You might not notice the large wooden duct that cuts horizontally through the project gallery and the office. But the staff has to duck under it all day. “I don’t know what we did to him to make him do this to us,” said one employee. “It’s a pain. But the real reason we work in a place like this is to get a chance to do something this cool.”

Olafur Eliasson’s new pair of interlocking installations, Your now is my surroundings and Your repetitive view, are not only cool: Their mind-bending disruptions of the gallery space have a rare logic and a satisfying mental symmetry. Let’s just say the Icelandic-born artist lifts out the skylight and tricks us with mirrors to bring the outdoors inside and the indoors outside with elegant simplicity. Eliasson’s known for spare fusions of natural phenomena (light, water, space) and unnatural contrivances, as well as for his glacial blue photographs. But his quixotic attempts to reconstruct natural wonders have more to do with consciousness than with ecology. The results tend to be sublime.

This time, the main gallery has been transformed into a narrow outdoor courtyard the same size as the glassless skylight that opens it to the elements. But you’re at the still center of an infinitely accordioning mirror-world, unable to distinguish between real sky and brick and reflected delusion.

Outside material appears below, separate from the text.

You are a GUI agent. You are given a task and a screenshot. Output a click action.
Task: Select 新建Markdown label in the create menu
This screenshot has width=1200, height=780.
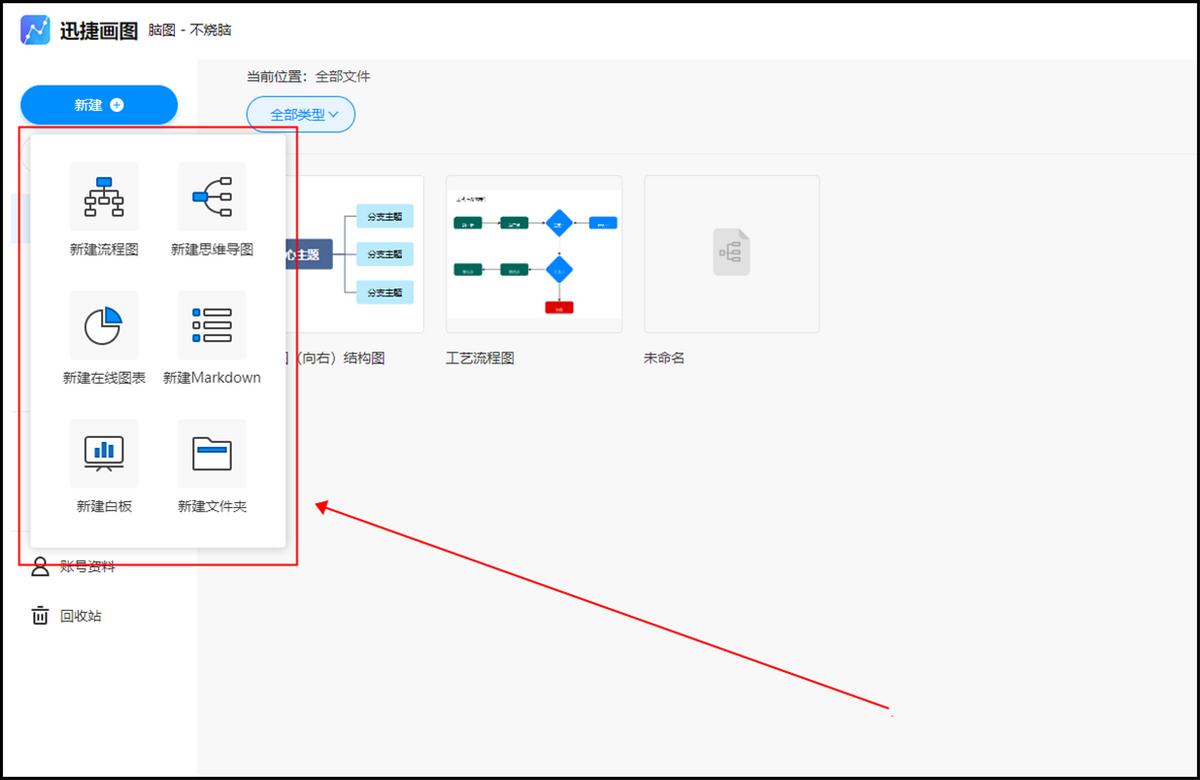coord(211,378)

Yayoi Kusama and Lucas Samaras did similar mirror tricks decades ago, but their mirrored rooms shut out the world. Eliasson turns the viewing space inside out, inverting gaze, structure, and function. Go on a rainy day. To get to his second piece, enter the wraparound passageway, step over the drainpipe (!), and you come upon a window in the gallery’s internal wall. This mirror-lined shaft channels light and another small, ordinary chunk of Chelsea into the interior—like a keyhole onto the miraculous. It also unlocks the secret of the wooden duct.